What is being asked: Rewrite the data from the line with "You are a GUI" to the line with "Action: click(x=160, y=10)", swapping "eye icon" for "eye symbol" and keeping everything else the same. Return only those lines, and leave out the pictures.

** Start Records for this task **

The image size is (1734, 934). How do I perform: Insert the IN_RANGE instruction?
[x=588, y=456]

** End Records for this task **
** Start Records for this task **

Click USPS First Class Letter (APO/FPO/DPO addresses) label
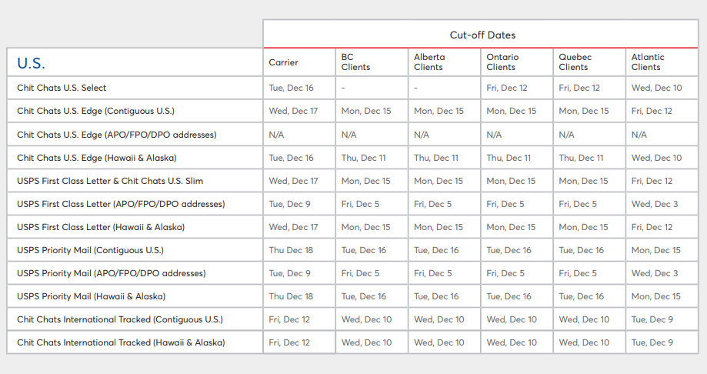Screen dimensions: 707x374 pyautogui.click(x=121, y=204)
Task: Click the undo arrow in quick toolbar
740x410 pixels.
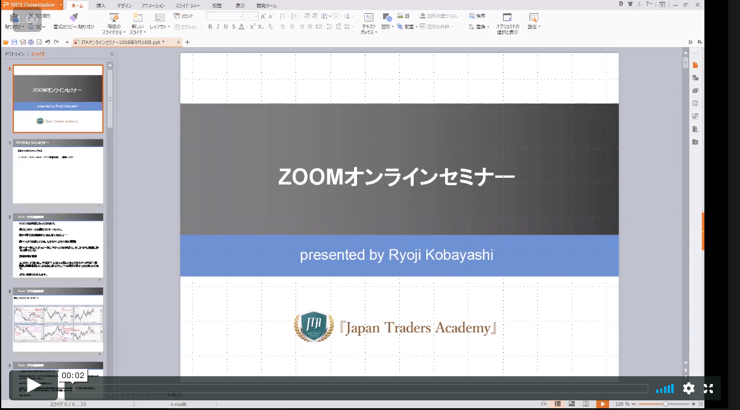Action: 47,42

** End Records for this task **
** Start Records for this task **

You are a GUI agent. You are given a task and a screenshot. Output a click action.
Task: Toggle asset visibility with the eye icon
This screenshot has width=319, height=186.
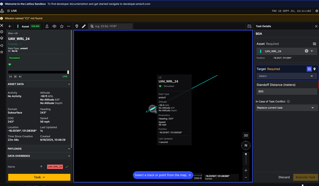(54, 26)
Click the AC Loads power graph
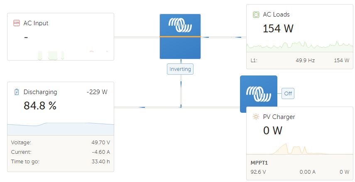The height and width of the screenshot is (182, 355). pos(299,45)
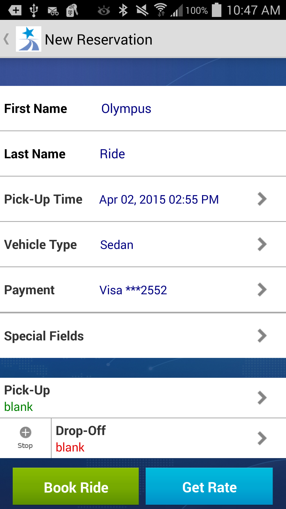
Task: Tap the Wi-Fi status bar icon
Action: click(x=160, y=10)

** End Records for this task **

Response below:
You are a GUI agent. You are given a task and a screenshot. Output a click action.
Task: Toggle asset visibility with the eye symbol
This screenshot has width=319, height=186.
(54, 26)
Click the AC Loads power graph
The height and width of the screenshot is (182, 355). pos(299,45)
Task: Tap the Wi-Fi status bar icon
Action: click(x=160, y=10)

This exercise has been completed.